» **Selected extract**:

What's great about this example is:

  • It guarantees that only two file handles are open at a time: the all-haskell-files destination file and whichever file is being read from.
  • It will only open as many directory handles as needed to traverse the depth of the file structure.
  • If any exceptions occur, all resources will be cleaned up.

Chunked data

I'd like to read a file, convert all of its characters to upper case, and then write it to standard output. That looks pretty straightforward:

#!/usr/bin/env stack
-- stack script --resolver lts-8.12 --package conduit-combinators --package text
{-# LANGUAGE ExtendedDefaultRules #-}
import Conduit
import qualified Data.Text as T
import Data.Char (toUpper)

main :: IO ()
main = runConduitRes
     $ sourceFile "input.txt"
    .| decodeUtf8C
    .| mapC (T.map toUpper)
    .| encodeUtf8C
    .| stdoutC

This works just fine, but is inconvenient: isn't that mapC (T.map ...) repetition just completely jarring? The issue is that instead of having a stream of Char values, we have a stream of Text values, and our mapC function will work on the Texts. But our toUpper function works on the Chars inside of the Text. We want to use Text (or ByteString, or sometimes Vector) because it's a more efficient representation of data, but don't want to have to deal with this overhead.

This is where the chunked functions in conduit come into play. In addition to functions that work directly on the values in a stream, we have functions that work on the elements inside those values. These functions get a CE suffix instead of C, and are very straightforward to use. To see it in action:

#!/usr/bin/env stack
-- stack script --resolver lts-8.12 --package conduit-combinators --package text
{-# LANGUAGE ExtendedDefaultRules #-}
import Conduit
import qualified Data.Text as T
import Data.Char (toUpper)

main :: IO ()
main = runConduitRes
     $ sourceFile "input.txt"
    .| decodeUtf8C
    .| omapCE toUpper
    .| encodeUtf8C
    .| stdoutC

NOTE We also had to prepend o to get the monomorphic mapping function, since Text is a monomorphic container.

We can use this for other things too. For example, let's get just the first line of content:

#!/usr/bin/env stack
-- stack script --resolver lts-8.12 --package conduit-combinators --package text
{-# LANGUAGE ExtendedDefaultRules #-}
import Conduit
import qualified Data.Text as T
import Data.Char (toUpper)

main :: IO ()
main = runConduitRes
     $ sourceFile "input.txt"
    .| decodeUtf8C
    .| takeWhileCE (/= '\n')
    .| encodeUtf8C
    .| stdoutC

Or just the first 5 bytes:

#!/usr/bin/env stack
-- stack script --resolver lts-8.12 --package conduit-combinators
{-# LANGUAGE ExtendedDefaultRules #-}
import Conduit

main :: IO ()
main = runConduitRes
     $ sourceFile "input.txt"

(Target position data)
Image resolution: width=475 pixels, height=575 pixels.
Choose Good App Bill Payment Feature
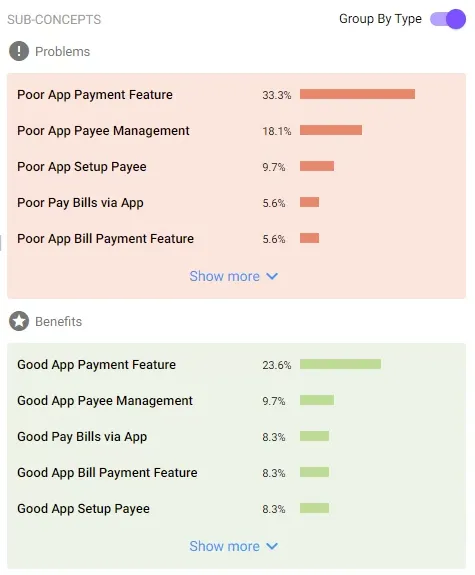coord(107,472)
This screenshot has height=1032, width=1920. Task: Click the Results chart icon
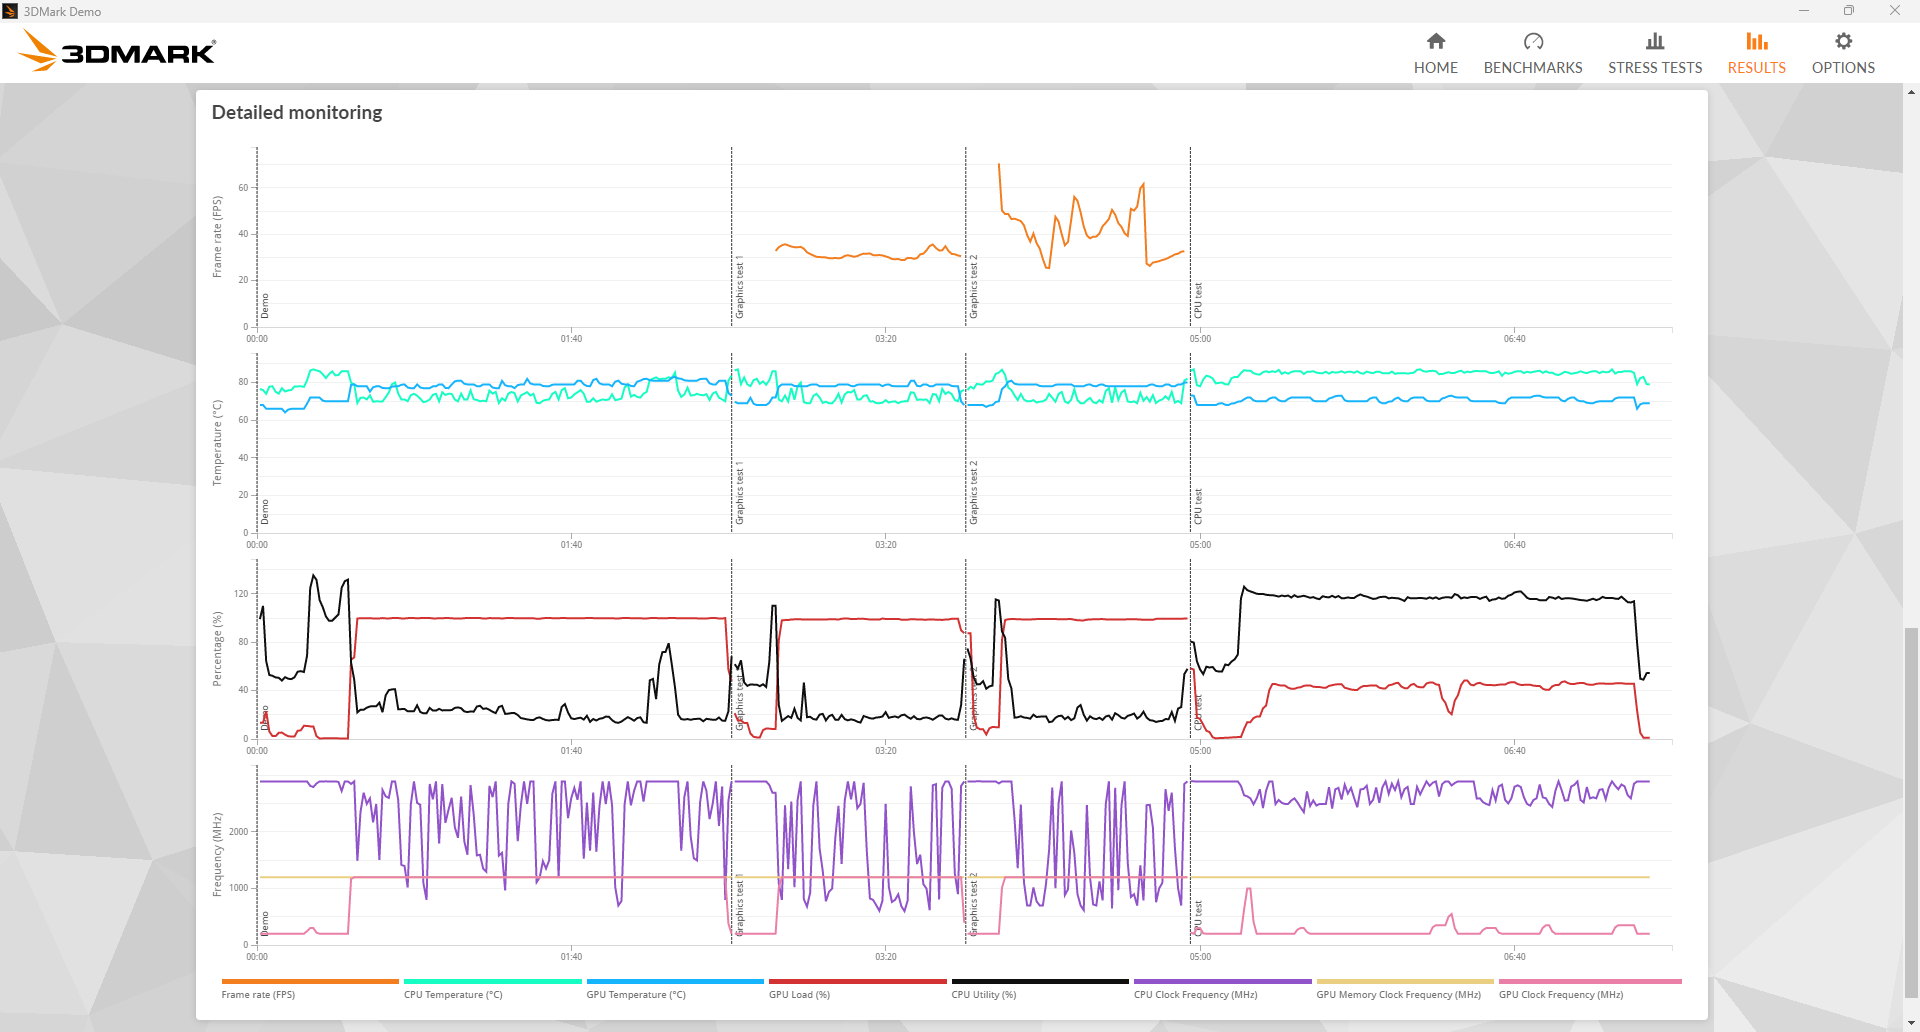click(x=1756, y=41)
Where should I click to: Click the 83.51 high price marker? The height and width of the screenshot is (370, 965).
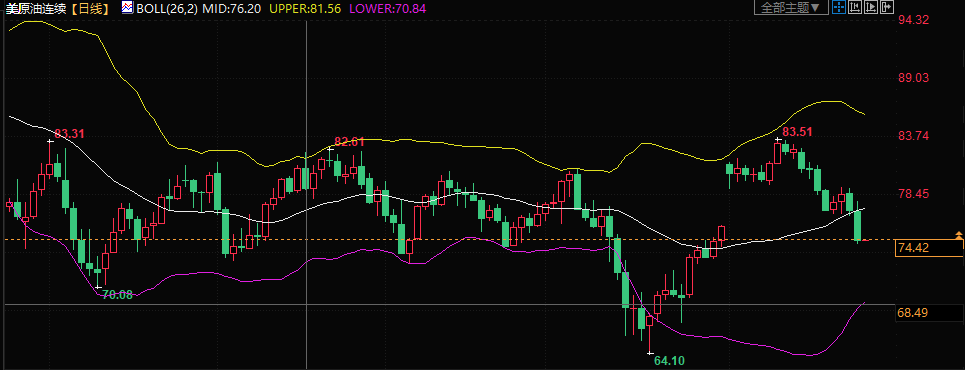797,131
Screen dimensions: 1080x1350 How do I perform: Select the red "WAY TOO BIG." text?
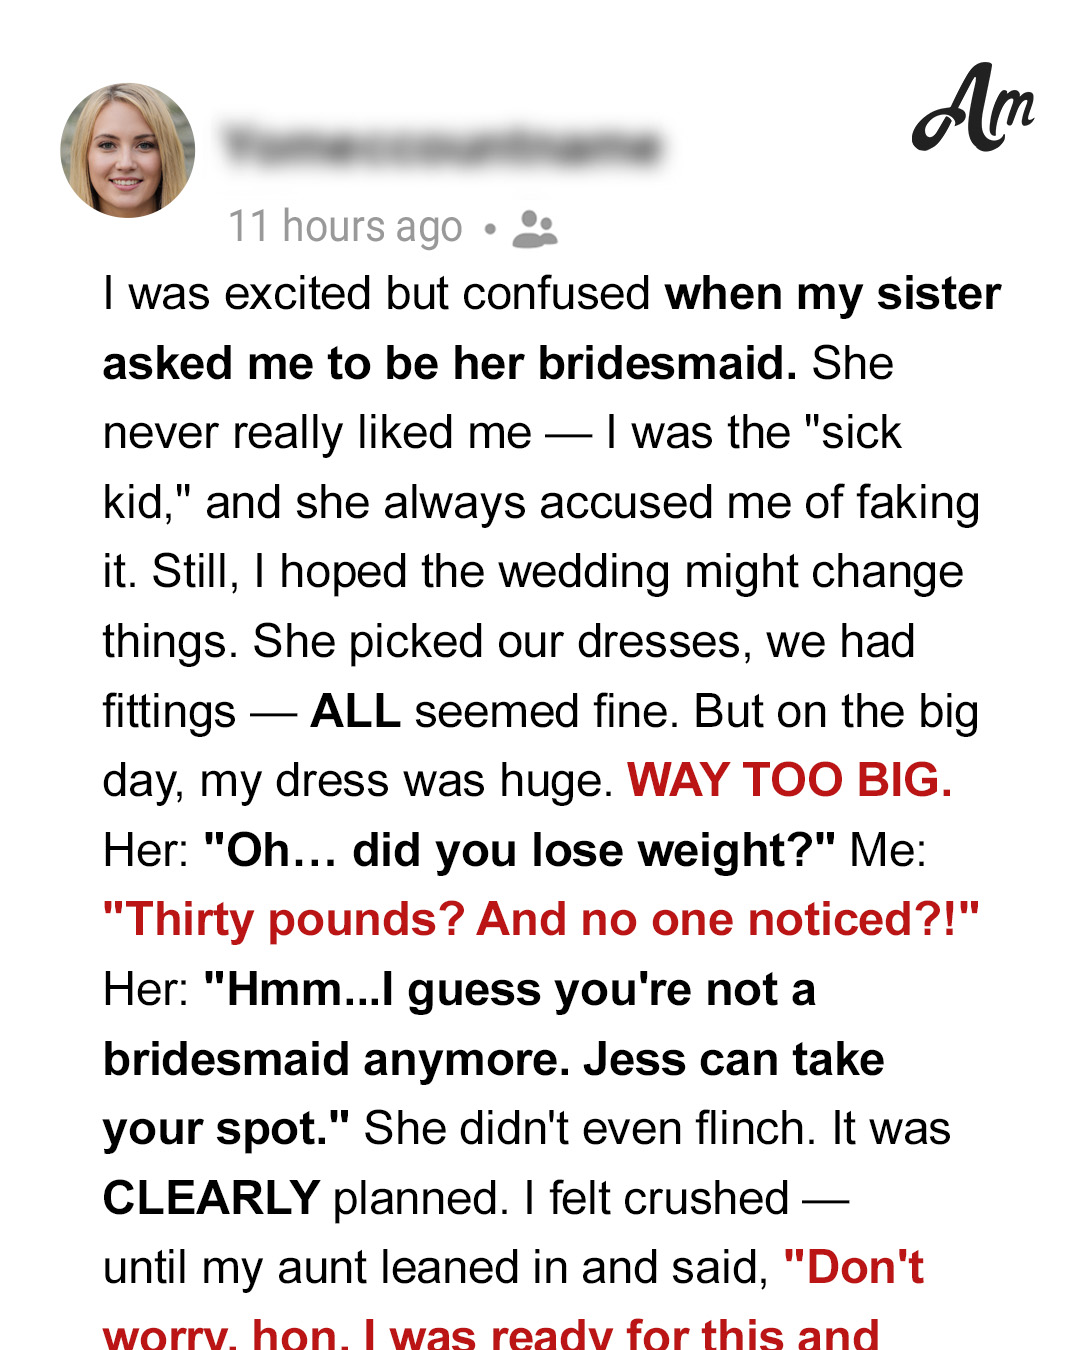[789, 780]
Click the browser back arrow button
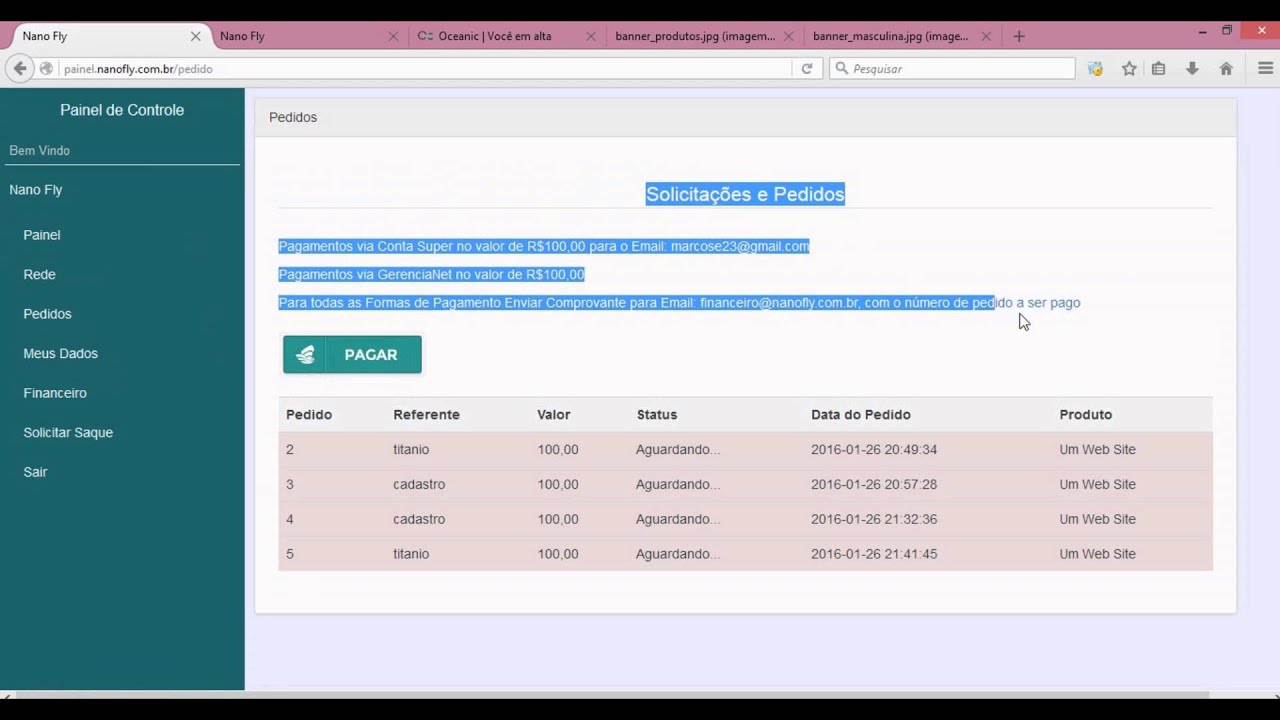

» **Aim of the task**: Copy the Haskell conduit text between "We can use this" and "takeWhileCE (/= '\n')", inclusive, and substitute "opening line" for "first line".

» **Result of the task**:
We can use this for other things too. For example, let's get just the opening line of content:

#!/usr/bin/env stack
-- stack script --resolver lts-8.12 --package conduit-combinators --package text
{-# LANGUAGE ExtendedDefaultRules #-}
import Conduit
import qualified Data.Text as T
import Data.Char (toUpper)

main :: IO ()
main = runConduitRes
     $ sourceFile "input.txt"
    .| decodeUtf8C
    .| takeWhileCE (/= '\n')